I only want to see Thurman vs the winner of Brook/Spence next, then they will be the number 1 WW


----------



## Super_Fly_Sam (May 22, 2013)

A.C.S said:


> If Garcia steals these last 2 its a close fight Thurman only has himself to blame


Thurman got on his bike abbot to early for my liking.

I'm expecting a close scorecard now


----------



## adamcanavan (Jun 5, 2012)

I've got Thurman quite wide tbh, Garcia got the 12th though. That's the only round I gave him in the 2nd half of the fight though.


----------



## Pedrin1787 (Dec 24, 2013)

I was waiting for Thurman to switch stances and trade with Garcia in the middle of the ring in round 12.

Miss you Erik.


----------



## ThatBoxingGuy2022 (Aug 28, 2014)

This is definitely going to be a SD


----------



## Sister Sledge (Oct 22, 2012)

This is gonna be close because Thurman gave away the lat two rounds.


----------



## genaro g (Jun 7, 2013)

bballchump11 said:


> 9-10 KT
> 9-10 KT
> 9-10 KT
> 10-9 DG
> ...


That 11th rd was definitely Thurmans. He clearly outscored him and Danny didnt land anything significant. That with some close early rds. This might be closer than I thought on the cards


----------



## Brickfists (Oct 17, 2012)

A.C.S said:


> Will Garcia get an advantage if it goes to the scorecard? I can see this being a SD


He always does but Thurman made it look so easy


----------



## nezy37 (May 18, 2013)

Garcia is a very good fighter. Thurman made him look pedestrian


----------



## thehook13 (May 16, 2013)

allenko1 said:


> Will Thurman regret this running? Garcia not pressing enough. Don't back off!

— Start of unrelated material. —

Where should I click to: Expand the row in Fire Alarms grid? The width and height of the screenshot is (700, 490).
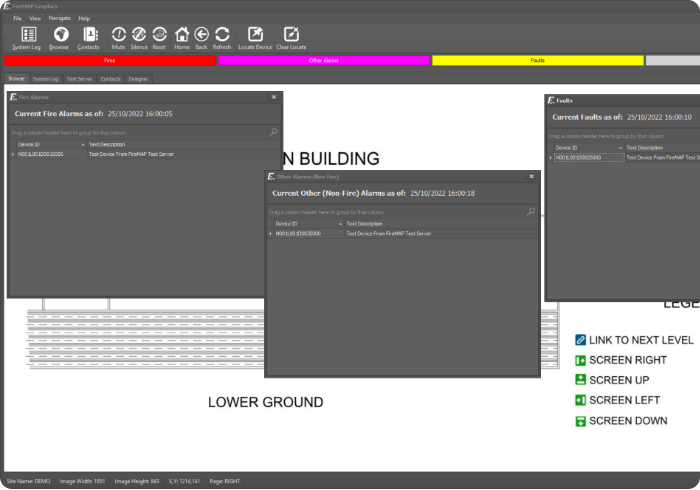(13, 155)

Thing is, not many clean affective punches in those rounds so the judges will resort to other criteria to judge the round


----------



## bballchump11 (May 17, 2013)

__ https://twitter.com/i/web/status/838237388451139585


----------



## ThatBoxingGuy2022 (Aug 28, 2014)

I gave Thurman the 12th but I can see it for Garcia aswell, give Garcia the 12th and 2 other close rounds and Garcia wins, Thurman needs a new trainer


----------



## Sister Sledge (Oct 22, 2012)

I smell draw.


----------



## Super_Fly_Sam (May 22, 2013)

bballchump11 said:


> 9-10 KT
> 9-10 KT
> 9-10 KT
> 10-9 DG
> ...


I had it pretty much exactly the same but gave Danny the 10th.

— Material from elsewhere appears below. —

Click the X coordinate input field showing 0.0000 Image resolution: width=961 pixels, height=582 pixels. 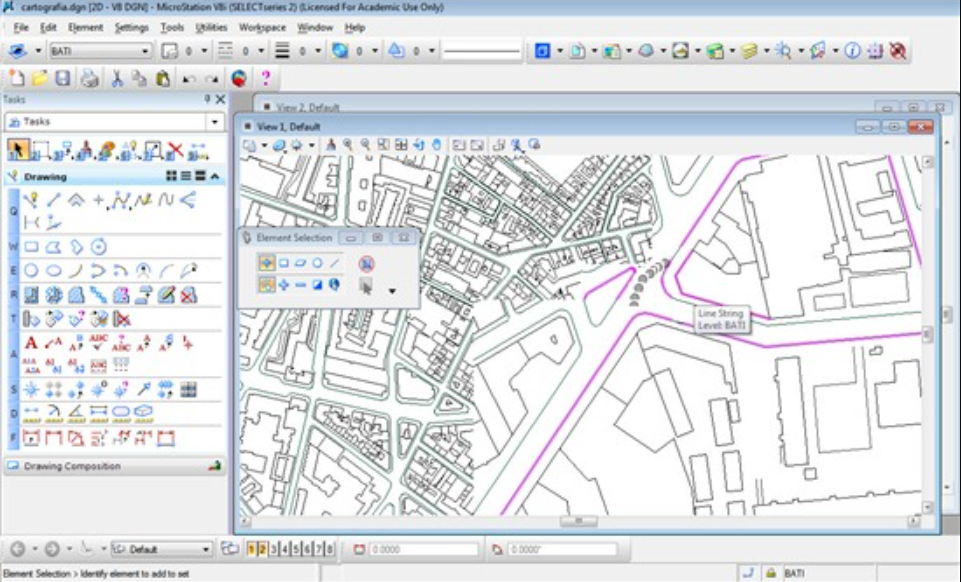422,550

Bringing my card to a very unexpected 114-114 draw.


----------



## genaro g (Jun 7, 2013)

Pedrin1787 said:


> I was waiting for Thurman to switch stances and trade with Garcia in the middle of the ring in round 12.
> 
> Miss you Erik.


EL TERRIBLE. There will never be another like him.


----------



## Archer (May 26, 2013)

7-5 Thurman 115-113. Could be a draw though, fights seem to look different from ringside then thry do from my couch


----------



## genaro g (Jun 7, 2013)

Ohhhhhhhh shit. SPLIT!!!!


----------



## allenko1 (Jun 27, 2012)

Hate how Lennon announces decisions...


----------



## ThatBoxingGuy2022 (Aug 28, 2014)

Lol at Danny cheering


----------



## genaro g (Jun 7, 2013)

EASY WORK! EASY WORK!


----------



## bballchump11 (May 17, 2013)

116-112 Thurman
115-113 Garcia
115-113 Thurman

SD Thurman


----------



## adamcanavan (Jun 5, 2012)

Yes! Judges got it right


----------



## Divi253 (Jun 4, 2013)

Gave it to the right person, wow.


----------



## genaro g (Jun 7, 2013)

allenko1 said:


> Hate how Lennon announces decisions...


I love it. So much suspense


----------



## Sister Sledge (Oct 22, 2012)

The right man one


----------



## nezy37 (May 18, 2013)

Even when thurman took his foot off the gas he was in complete control. Really impressive win


----------



## thehook13 (May 16, 2013)

Right man won but I'm down on Keith for running those last rounds, he almost gave it away. Not showing his ring iq.


----------



## DBerry (Jun 11, 2013)

Sister Sledge said:


> The right man one


So did the right man win?


----------



## MichiganWarrior (Jun 4, 2013)

Keith "run time" Thurman @OneTime


----------



## thehook13 (May 16, 2013)

:rofl

Man Thurman should be a judge in retirement. He knows exactly whats happening


----------



## Brickfists (Oct 17, 2012)

I dont know How the fuck can you have Garcia winning that fight.

Crazy


----------



## Atlanta (Sep 17, 2012)

Lol my method of viewing cut out. Is Angel going nuts?


----------



## ThatBoxingGuy2022 (Aug 28, 2014)

They are going to use the excuse Thurman ran and was negative, Thurman could have won this very wide and clear if he stayed closer


----------



## ThatBoxingGuy2022 (Aug 28, 2014)

Atlanta said:


> Lol my method of viewing cut out. Is Angel going nuts?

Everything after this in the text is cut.